I have an n-by-p matrix $X$ and I consider the eigenvalues of the p-by-p matrix $X^{'}X$. Let's denote the largest and smallest eigenvalues of $X^{'}X$ with the usual notation $\lambda_{1}(X^{'}X)$ and $\lambda_{p}(X^{'}X)$.
I now form a new matrix from a subset $\gamma$ of the columns of $X$, call it $X_{\gamma}$. For instance if $\gamma=\left\{ 1,4,5\right\}$ then $X_{\gamma}$ is formed by joining columns 1 4 and 5.
I want to consider the eigenvalues of $X_{\gamma}^{'}X_{\gamma}$.
I think it is true that
$\lambda_{p}(X^{'}X) \leq \lambda_{p}(X_{\gamma}^{'}X_{\gamma}) \leq \lambda_{1}(X_{\gamma}^{'}X_{\gamma}) \leq\lambda_{1}(X^{'}X)$,
but I would like to prove or disprove this claim. Can anyone suggest a proof?
You can use the Rayleigh quotient (see here: http://en.wikipedia.org/wiki/Rayleigh_quotient). This works as follows.
Let $A$ be a real symmetric matrix with minimal eigenvalue $\mu_\min$ and maximal eigenvalue $\mu_\max$. Then we have $$ \mu_\min = \min_{v^Tv=1}v^TAv $$ $$ \mu_\max = \max_{v^Tv=1}v^TAv $$ This is easy to see if we transform $A$ into diagonal form via an orthogonal transformation. This is possible since $A$ is normal.

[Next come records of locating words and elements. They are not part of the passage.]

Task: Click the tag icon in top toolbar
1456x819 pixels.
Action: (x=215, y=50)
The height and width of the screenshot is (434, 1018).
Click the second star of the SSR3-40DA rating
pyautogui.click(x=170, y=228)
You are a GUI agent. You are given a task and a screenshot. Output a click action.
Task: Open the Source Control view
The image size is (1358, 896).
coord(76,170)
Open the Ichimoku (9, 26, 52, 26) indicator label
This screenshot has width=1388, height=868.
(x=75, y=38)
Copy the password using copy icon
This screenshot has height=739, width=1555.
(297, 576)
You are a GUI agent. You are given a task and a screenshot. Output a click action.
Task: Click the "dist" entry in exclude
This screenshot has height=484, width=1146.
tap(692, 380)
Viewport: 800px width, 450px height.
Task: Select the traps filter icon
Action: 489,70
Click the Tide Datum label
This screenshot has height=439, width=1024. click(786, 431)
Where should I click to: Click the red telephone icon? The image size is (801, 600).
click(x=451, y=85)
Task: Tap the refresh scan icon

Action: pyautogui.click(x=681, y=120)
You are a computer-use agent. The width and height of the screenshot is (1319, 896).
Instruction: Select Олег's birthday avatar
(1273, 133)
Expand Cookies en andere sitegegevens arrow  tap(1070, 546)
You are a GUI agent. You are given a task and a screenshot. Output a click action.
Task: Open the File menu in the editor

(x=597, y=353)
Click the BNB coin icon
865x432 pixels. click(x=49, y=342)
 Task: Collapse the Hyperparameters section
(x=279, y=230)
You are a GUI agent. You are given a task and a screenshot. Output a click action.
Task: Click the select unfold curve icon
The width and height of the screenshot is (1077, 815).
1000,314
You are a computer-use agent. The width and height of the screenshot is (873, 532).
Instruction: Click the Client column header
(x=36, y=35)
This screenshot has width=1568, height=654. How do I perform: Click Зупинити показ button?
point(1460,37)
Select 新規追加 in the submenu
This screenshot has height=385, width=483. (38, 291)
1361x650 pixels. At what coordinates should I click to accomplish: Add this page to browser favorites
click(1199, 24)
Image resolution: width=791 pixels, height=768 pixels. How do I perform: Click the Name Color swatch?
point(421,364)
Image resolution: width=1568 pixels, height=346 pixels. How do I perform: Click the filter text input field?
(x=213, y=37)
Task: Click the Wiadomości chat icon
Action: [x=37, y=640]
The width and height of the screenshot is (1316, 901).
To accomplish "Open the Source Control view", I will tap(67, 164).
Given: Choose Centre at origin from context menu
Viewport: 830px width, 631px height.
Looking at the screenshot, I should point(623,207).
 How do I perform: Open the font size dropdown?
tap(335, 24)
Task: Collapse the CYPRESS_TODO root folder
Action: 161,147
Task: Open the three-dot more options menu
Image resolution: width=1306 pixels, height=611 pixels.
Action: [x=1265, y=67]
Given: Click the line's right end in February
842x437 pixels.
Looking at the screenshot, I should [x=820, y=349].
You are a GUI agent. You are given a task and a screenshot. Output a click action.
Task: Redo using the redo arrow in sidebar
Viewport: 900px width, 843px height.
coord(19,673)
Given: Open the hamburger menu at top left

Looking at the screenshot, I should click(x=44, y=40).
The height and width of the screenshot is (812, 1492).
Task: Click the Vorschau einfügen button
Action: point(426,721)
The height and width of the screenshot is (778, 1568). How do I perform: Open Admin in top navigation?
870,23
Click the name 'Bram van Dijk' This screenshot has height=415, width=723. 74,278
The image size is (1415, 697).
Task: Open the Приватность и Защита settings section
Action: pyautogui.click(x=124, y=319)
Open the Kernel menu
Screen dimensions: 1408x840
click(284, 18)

On to your particular situation. Let $$ \gamma = \{\gamma_1,\ldots,\gamma_m\}\ with\ m \in \mathbb N\ and\ \gamma_1 < \cdots < \gamma_m $$ be the set of indices of the columns of $X$ we're interested in. Observe that the matrix $X_\gamma^TX_\gamma$ is a submatrix of $X^TX$. Namely, $X_\gamma^TX_\gamma$ consists of the rows and columns of $X^TX$ indexed by the elements of $\gamma.$ With this in mind, let's define the projection $$ \tilde\cdot:\mathbb R^p \rightarrow \mathbb R^m, y = (y_1,\ldots,y_p)^T \mapsto \tilde y = (y_{\gamma_1},\ldots,y_{\gamma_m})^T $$ Moreover, let's define the set of column vectors $$ V_\gamma = \left\{x = (x_1,\ldots,x_p)^T \in \mathbb R^p \mid x^Tx = 1\ and\ \forall j \not\in \gamma: x_j = 0 \right\}. $$ Note that $$ \widetilde{V_\gamma} = \{y \in \mathbb R^m \mid y^Ty = 1\}. $$ Furthermore, from all these definitions and constructions, we see that $$ \forall v \in V_\gamma: v^TX^TXv = (\tilde v)^TX_\gamma^TX_\gamma\tilde v. $$ By combining all this, we get $$ \begin{align*} \lambda_p(X_\gamma^TX_\gamma) & = \min_{\{y \in \mathbb R^m \mid y^Ty = 1\}}y^TX_\gamma^TX_\gamma y \\ & = \min_{v \in V_\gamma}(\tilde v)^TX_\gamma^TX_\gamma\tilde v \\ & = \min_{v \in V_\gamma}v^TX^TXv \\ & \geq \min_{\{v \in \mathbb R^p \mid v^Tv = 1\}} v^TX^TXv \\ & = \lambda_p(X^tX) \end{align*} $$ and similarly $$ \begin{align*} \lambda_1(X_\gamma^TX_\gamma) & = \max_{\{y \in \mathbb R^m \mid y^Ty = 1\}}y^TX_\gamma^TX_\gamma y \\ & = \max_{v \in V_\gamma}(\tilde v)^TX_\gamma^TX_\gamma\tilde v \\ & = \max_{v \in V_\gamma}v^TX^TXv \\ & \leq \max_{\{v \in \mathbb R^p \mid v^Tv = 1\}} v^TX^TXv \\ & = \lambda_1(X^tX), \end{align*} $$ as desired.